* Data on locating visible targets:
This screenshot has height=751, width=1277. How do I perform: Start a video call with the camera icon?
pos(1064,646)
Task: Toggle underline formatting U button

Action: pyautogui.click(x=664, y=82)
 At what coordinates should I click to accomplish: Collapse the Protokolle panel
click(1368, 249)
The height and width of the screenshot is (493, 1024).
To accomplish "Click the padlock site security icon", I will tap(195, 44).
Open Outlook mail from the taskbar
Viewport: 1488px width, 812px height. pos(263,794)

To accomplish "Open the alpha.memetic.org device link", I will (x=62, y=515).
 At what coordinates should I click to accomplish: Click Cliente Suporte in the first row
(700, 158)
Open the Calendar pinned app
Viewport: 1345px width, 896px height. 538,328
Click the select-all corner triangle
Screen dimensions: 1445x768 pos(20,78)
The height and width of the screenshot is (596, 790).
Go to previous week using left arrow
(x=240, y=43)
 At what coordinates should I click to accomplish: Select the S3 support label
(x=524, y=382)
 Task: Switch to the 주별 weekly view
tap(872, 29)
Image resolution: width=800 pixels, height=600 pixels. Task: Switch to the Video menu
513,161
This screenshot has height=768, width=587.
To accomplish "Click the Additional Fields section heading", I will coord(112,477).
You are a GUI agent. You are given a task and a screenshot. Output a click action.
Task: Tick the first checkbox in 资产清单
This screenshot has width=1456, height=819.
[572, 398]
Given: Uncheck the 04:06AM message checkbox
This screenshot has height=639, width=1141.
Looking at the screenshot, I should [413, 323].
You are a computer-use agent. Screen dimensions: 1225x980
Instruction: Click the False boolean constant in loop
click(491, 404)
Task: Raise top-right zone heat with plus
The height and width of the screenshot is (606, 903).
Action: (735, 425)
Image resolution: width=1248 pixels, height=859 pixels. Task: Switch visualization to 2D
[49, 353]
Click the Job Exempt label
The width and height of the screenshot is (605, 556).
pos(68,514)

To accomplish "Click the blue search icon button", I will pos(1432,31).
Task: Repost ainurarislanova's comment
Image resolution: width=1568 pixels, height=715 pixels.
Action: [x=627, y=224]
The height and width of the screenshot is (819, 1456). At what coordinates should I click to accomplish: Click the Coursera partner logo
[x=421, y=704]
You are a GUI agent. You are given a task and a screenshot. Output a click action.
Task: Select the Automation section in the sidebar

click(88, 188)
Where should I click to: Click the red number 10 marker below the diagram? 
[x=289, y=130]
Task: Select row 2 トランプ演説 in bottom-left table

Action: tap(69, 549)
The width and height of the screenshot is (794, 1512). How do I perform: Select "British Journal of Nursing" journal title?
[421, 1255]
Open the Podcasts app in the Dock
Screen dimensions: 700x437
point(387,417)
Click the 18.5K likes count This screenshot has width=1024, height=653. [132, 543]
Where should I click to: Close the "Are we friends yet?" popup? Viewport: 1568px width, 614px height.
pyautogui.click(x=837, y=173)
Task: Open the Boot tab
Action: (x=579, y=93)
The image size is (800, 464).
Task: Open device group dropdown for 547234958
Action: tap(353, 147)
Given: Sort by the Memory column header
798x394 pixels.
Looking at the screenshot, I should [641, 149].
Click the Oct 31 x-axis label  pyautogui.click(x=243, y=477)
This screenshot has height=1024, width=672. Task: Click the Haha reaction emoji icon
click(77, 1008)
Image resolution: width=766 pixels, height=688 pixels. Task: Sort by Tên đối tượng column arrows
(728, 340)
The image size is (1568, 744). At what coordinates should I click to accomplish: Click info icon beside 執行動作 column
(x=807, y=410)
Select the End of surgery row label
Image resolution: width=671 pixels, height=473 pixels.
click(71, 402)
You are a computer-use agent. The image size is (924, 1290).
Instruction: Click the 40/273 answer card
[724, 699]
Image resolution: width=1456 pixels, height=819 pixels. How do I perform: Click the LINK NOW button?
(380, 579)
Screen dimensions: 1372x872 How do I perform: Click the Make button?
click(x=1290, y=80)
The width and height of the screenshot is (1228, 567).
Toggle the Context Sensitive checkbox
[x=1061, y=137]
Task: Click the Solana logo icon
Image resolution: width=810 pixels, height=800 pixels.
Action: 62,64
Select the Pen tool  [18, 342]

* Problem details: Reproduce all of the records above verbatim, from the first line to the last.

* Answer below:
This screenshot has height=751, width=1277. How do I perform: Start a video call with the camera icon?
pos(1064,646)
Task: Toggle underline formatting U button

Action: pyautogui.click(x=664, y=82)
 At what coordinates should I click to accomplish: Collapse the Protokolle panel
click(1368, 249)
The height and width of the screenshot is (493, 1024).
To accomplish "Click the padlock site security icon", I will tap(195, 44).
Open Outlook mail from the taskbar
Viewport: 1488px width, 812px height. pos(263,794)

To accomplish "Open the alpha.memetic.org device link", I will (x=62, y=515).
 At what coordinates should I click to accomplish: Click Cliente Suporte in the first row
(700, 158)
Open the Calendar pinned app
Viewport: 1345px width, 896px height. 538,328
Click the select-all corner triangle
Screen dimensions: 1445x768 pos(20,78)
The height and width of the screenshot is (596, 790).
Go to previous week using left arrow
(x=240, y=43)
 At what coordinates should I click to accomplish: Select the S3 support label
(x=524, y=382)
 Task: Switch to the 주별 weekly view
tap(872, 29)
Image resolution: width=800 pixels, height=600 pixels. Task: Switch to the Video menu
513,161
This screenshot has height=768, width=587.
To accomplish "Click the Additional Fields section heading", I will coord(112,477).
You are a GUI agent. You are given a task and a screenshot. Output a click action.
Task: Tick the first checkbox in 资产清单
This screenshot has width=1456, height=819.
[572, 398]
Given: Uncheck the 04:06AM message checkbox
This screenshot has height=639, width=1141.
Looking at the screenshot, I should [413, 323].
You are a computer-use agent. Screen dimensions: 1225x980
Instruction: Click the False boolean constant in loop
click(491, 404)
Task: Raise top-right zone heat with plus
The height and width of the screenshot is (606, 903).
Action: (735, 425)
Image resolution: width=1248 pixels, height=859 pixels. Task: Switch visualization to 2D
[49, 353]
Click the Job Exempt label
The width and height of the screenshot is (605, 556).
pos(68,514)

To accomplish "Click the blue search icon button", I will pos(1432,31).
Task: Repost ainurarislanova's comment
Image resolution: width=1568 pixels, height=715 pixels.
Action: [x=627, y=224]
The height and width of the screenshot is (819, 1456). At what coordinates should I click to accomplish: Click the Coursera partner logo
[x=421, y=704]
You are a GUI agent. You are given a task and a screenshot. Output a click action.
Task: Select the Automation section in the sidebar

click(88, 188)
Where should I click to: Click the red number 10 marker below the diagram? 
[x=289, y=130]
Task: Select row 2 トランプ演説 in bottom-left table

Action: tap(69, 549)
The width and height of the screenshot is (794, 1512). How do I perform: Select "British Journal of Nursing" journal title?
[421, 1255]
Open the Podcasts app in the Dock
Screen dimensions: 700x437
point(387,417)
Click the 18.5K likes count This screenshot has width=1024, height=653. [132, 543]
Where should I click to: Close the "Are we friends yet?" popup? Viewport: 1568px width, 614px height.
pyautogui.click(x=837, y=173)
Task: Open the Boot tab
Action: (x=579, y=93)
The image size is (800, 464).
Task: Open device group dropdown for 547234958
Action: tap(353, 147)
Given: Sort by the Memory column header
798x394 pixels.
Looking at the screenshot, I should [641, 149].
Click the Oct 31 x-axis label  pyautogui.click(x=243, y=477)
This screenshot has height=1024, width=672. Task: Click the Haha reaction emoji icon
click(77, 1008)
Image resolution: width=766 pixels, height=688 pixels. Task: Sort by Tên đối tượng column arrows
(728, 340)
The image size is (1568, 744). At what coordinates should I click to accomplish: Click info icon beside 執行動作 column
(x=807, y=410)
Select the End of surgery row label
Image resolution: width=671 pixels, height=473 pixels.
click(71, 402)
You are a computer-use agent. The image size is (924, 1290).
Instruction: Click the 40/273 answer card
[724, 699]
Image resolution: width=1456 pixels, height=819 pixels. How do I perform: Click the LINK NOW button?
(380, 579)
Screen dimensions: 1372x872 How do I perform: Click the Make button?
click(x=1290, y=80)
The width and height of the screenshot is (1228, 567).
Toggle the Context Sensitive checkbox
[x=1061, y=137]
Task: Click the Solana logo icon
Image resolution: width=810 pixels, height=800 pixels.
Action: 62,64
Select the Pen tool  [18, 342]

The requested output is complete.